***** SUPPLIED PASSAGE *****

Re: Page Scan Mode in Hash Index

From: Amit Kapila <amit(dot)kapila16(at)gmail(dot)com>
To: Ashutosh Sharma <ashu(dot)coek88(at)gmail(dot)com>
Cc: Robert Haas <robertmhaas(at)gmail(dot)com>, Jesper Pedersen <jesper(dot)pedersen(at)redhat(dot)com>, pgsql-hackers <pgsql-hackers(at)postgresql(dot)org>
Subject: Re: Page Scan Mode in Hash Index
Date: 2017-04-04 10:26:26
Message-ID: CAA4eK1JrePM0_ai64Dt5WAiaERET=Kuow-FyOGLDaNLSzBF6rw@mail.gmail.com
Views: Raw Message | Whole Thread | Download mbox | Resend email
Thread:
Lists: pgsql-hackers

On Sun, Apr 2, 2017 at 4:14 AM, Ashutosh Sharma <ashu(dot)coek88(at)gmail(dot)com> wrote:
>
> Please note that these patches needs to be applied on top of [1].
>

Few more review comments:

1.
- page = BufferGetPage(so->hashso_curbuf);
+ blkno = so->currPos.currPage;
+ if (so->hashso_bucket_buf == so->currPos.buf)
+ {
+ buf = so->currPos.buf;
+ LockBuffer(buf, BUFFER_LOCK_SHARE);
+ page = BufferGetPage(buf);
+ }

Here, you are assuming that only bucket page can be pinned, but I
think that assumption is not right. When _hash_kill_items() is called
before moving to next page, there could be a pin on the overflow page.
You need some logic to check if the buffer is pinned, then just lock
it. I think once you do that, it might not be convinient to release
the pin at the end of this function.

Add some comments on top of _hash_kill_items to explain the new
changes or say some thing like "See _bt_killitems for details"

2.
+ /*
+ * We save the LSN of the page as we read it, so that we know whether it
+ * safe to apply LP_DEAD hints to the page later. This allows us to drop
+ * the pin for MVCC scans, which allows vacuum to avoid blocking.
+ */
+ so->currPos.lsn = PageGetLSN(page);
+

The second part of above comment doesn't make sense because vacuum's
will still be blocked because we hold the pin on primary bucket page.

3.
+ {
+ /*
+ * No more matching tuples were found. return FALSE
+ * indicating the same. Also, remember the prev and
+ * next block number so that if fetching tuples using
+ * cursor we remember the page from where to start the
+ * scan.
+ */
+ so->currPos.prevPage = (opaque)->hasho_prevblkno;
+ so->currPos.nextPage = (opaque)->hasho_nextblkno;

You can't read opaque without having lock and by this time it has
already been released. Also, I think if you want to save position for
cursor movement, then you need to save the position of last bucket
when scan completes the overflow chain, however as you have written it
will be always invalid block number. I think there is similar problem
with prevblock number.

4.
+_hash_load_qualified_items(IndexScanDesc scan, Page page, OffsetNumber offnum,
+ OffsetNumber maxoff, ScanDirection dir)

*****

▸ EXERCISE GOAL:
Copy the hash index review again, starting with "Here, you are" and going on through "of this function.", and put "current page" in place of "overflow page".

***** SOURCE MATERIAL *****

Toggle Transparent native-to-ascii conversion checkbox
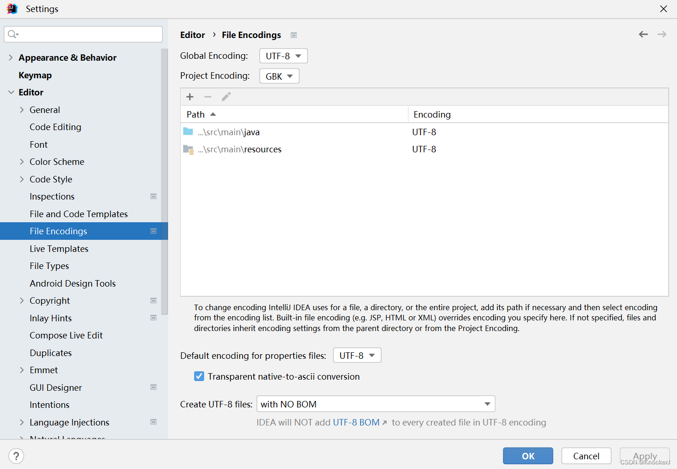Image resolution: width=677 pixels, height=469 pixels. [x=199, y=376]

*****

▸ FINISHED EXERCISE:
Here, you are assuming that only bucket page can be pinned, but I
think that assumption is not right. When _hash_kill_items() is called
before moving to next page, there could be a pin on the current page.
You need some logic to check if the buffer is pinned, then just lock
it. I think once you do that, it might not be convinient to release
the pin at the end of this function.